How to speed up nested recordset/SQL calls?

1

I am looking for help on how to speed up the code bit below because as it stands, it is taking too long to perform the task. Any suggestions would be much appreciated. Thanks in advance!

The code bit below is a stripped down version of the actual version but all the important guts should be there. The code works; however, the code is really slow on even a modest size dataset. Needless to say, the primary culprit is the second, nested recordset/SQL call. The LIKE operator is part of the slowdown but I'm more concerned about the nesting and I think the LIKE operator will be required in what we're trying to accomplish.
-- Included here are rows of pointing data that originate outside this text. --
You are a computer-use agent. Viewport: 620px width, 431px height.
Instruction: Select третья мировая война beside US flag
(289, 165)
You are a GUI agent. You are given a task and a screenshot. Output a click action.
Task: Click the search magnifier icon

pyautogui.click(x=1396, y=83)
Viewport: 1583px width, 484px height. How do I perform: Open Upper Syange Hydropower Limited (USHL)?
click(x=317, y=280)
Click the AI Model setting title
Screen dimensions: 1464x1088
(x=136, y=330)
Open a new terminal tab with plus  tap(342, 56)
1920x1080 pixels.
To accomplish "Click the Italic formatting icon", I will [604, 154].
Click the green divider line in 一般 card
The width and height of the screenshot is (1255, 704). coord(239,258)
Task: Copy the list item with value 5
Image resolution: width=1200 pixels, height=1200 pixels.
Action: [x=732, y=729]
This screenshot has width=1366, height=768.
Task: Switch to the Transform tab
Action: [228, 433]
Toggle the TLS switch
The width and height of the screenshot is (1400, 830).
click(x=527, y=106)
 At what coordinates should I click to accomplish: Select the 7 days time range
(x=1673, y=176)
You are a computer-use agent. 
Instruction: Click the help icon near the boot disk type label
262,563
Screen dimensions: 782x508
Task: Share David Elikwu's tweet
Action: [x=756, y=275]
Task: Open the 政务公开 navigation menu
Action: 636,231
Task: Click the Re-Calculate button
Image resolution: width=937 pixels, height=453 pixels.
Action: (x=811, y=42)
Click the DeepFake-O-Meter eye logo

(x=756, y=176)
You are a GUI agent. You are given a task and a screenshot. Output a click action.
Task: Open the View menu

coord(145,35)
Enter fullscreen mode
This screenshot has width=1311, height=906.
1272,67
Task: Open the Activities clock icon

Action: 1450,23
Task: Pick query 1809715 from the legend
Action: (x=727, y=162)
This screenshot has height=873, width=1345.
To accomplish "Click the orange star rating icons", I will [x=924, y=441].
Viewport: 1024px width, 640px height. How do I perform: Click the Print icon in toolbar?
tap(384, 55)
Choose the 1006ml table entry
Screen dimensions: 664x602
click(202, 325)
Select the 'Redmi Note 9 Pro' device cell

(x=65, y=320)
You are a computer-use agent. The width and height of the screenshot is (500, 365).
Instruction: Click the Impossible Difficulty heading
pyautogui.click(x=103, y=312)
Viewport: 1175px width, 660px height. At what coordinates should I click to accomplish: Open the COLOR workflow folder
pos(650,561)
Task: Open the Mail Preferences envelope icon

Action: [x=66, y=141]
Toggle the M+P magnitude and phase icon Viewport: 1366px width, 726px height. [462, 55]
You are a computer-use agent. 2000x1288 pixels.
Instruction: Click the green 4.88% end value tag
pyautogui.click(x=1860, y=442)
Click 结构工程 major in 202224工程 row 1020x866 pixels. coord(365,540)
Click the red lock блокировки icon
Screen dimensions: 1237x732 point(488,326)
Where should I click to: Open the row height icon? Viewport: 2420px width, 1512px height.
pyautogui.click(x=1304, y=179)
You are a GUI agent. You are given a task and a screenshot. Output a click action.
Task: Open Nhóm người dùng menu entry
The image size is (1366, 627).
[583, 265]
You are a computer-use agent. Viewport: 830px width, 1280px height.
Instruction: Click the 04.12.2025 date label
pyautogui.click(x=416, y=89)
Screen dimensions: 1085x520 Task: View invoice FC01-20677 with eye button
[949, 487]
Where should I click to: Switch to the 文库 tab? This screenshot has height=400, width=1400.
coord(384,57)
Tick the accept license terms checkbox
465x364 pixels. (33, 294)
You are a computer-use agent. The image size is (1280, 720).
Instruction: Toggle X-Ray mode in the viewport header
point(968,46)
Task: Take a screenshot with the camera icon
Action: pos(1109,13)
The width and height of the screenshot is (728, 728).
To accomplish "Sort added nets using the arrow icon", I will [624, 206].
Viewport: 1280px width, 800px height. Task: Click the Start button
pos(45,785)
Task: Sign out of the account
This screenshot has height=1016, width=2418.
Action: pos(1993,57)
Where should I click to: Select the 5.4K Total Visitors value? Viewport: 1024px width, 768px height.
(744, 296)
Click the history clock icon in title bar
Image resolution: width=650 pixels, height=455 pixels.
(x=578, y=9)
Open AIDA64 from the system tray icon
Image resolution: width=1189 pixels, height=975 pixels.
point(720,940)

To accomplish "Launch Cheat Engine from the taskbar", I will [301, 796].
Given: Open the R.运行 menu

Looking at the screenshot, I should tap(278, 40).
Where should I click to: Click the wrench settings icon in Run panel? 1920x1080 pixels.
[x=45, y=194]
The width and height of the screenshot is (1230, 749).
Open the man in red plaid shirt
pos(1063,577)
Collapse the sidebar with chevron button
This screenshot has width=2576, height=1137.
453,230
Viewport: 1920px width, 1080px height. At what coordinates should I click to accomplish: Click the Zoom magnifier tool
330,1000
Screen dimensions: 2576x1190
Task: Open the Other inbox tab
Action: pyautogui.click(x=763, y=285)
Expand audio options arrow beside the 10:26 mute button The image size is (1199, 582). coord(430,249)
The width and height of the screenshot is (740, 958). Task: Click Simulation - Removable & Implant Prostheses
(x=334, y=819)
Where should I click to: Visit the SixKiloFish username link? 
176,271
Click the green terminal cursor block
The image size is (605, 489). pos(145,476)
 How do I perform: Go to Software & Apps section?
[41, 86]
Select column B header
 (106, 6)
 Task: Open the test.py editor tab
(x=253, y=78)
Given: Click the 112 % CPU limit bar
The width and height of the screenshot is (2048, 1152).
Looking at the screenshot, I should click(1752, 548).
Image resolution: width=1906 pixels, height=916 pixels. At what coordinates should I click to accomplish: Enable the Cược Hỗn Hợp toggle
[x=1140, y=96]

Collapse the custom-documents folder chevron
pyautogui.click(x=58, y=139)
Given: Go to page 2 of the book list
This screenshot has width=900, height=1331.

I tried nesting the second SQL call into the first but I didn't see a clean way of doing so.

Platform: Classic ASP, VBScript, MS Access DB

' Go through all people in the table.
sql1 = "SELECT ID, FN, LN, Email FROM Table1"
Call rst1.Open(sql1, cnx, 0, 1)
While Not rst1.EOF
    id = rst1.Fields("ID").Value
    fn = rst1.Fields("FN").Value
    ln = rst1.Fields("LN").Value
    email = rst1.Fields("Email").Value
    If IsNull(email) Or IsEmpty(email) Then
        email = ""
    End If

    ' ----- Figure out if any other people in the table has a similar name or is using the same e-mail address.
    '       Capture both the ID of those other people as well as figure out the total number of possible duplicates.
    sql2 = "SELECT ID FROM Table1"
    sql2 = sql2 & " WHERE"
    sql2 = sql2 & "     ID <> " & id
    sql2 = sql2 & "     AND"
    sql2 = sql2 & "         ("
    sql2 = sql2 & "             FN & ' ' & LN LIKE '%" & Replace(fn & " " & ln, "'", "''") & "%'"
    If email <> "" Then
        sql2 = sql2 & "         OR"
        sql2 = sql2 & "         Email LIKE '%" & Replace(email, "'", "''") & "%'"
    End If
    sql2 = sql2 & "         )"
    Call rst2.Open(sql2, cnx, 0, 1)
    numDups = 0
    possibleDups = ""
    While Not rst2.EOF
        numDups = numDups + 1
        If possibleDups <> "" Then
            possibleDups = possibleDups & ", "
        End If
        possibleDups = possibleDups & rst2.Fields("ID").Value
        Call rst2.MoveNext()
    Wend
    Call rst2.Close()
    ' ----- End nest query.

    Call Response.Write(fn & " " & ln & " has " & numDups & " possible duplicates (" & possibleDups & ")")

    Call rst1.MoveNext()
Wend
Call rst1.Close()

Update 1:

Per request, here is a bit more info on the sample data and the expected output. Table1 is basically a table with the fields: id, fn, ln, email. id is an autogenerated ID representing the entry and fn/ln represent the first/last name, respectively, of the person's entry. Expected output is as coded, e.g.,...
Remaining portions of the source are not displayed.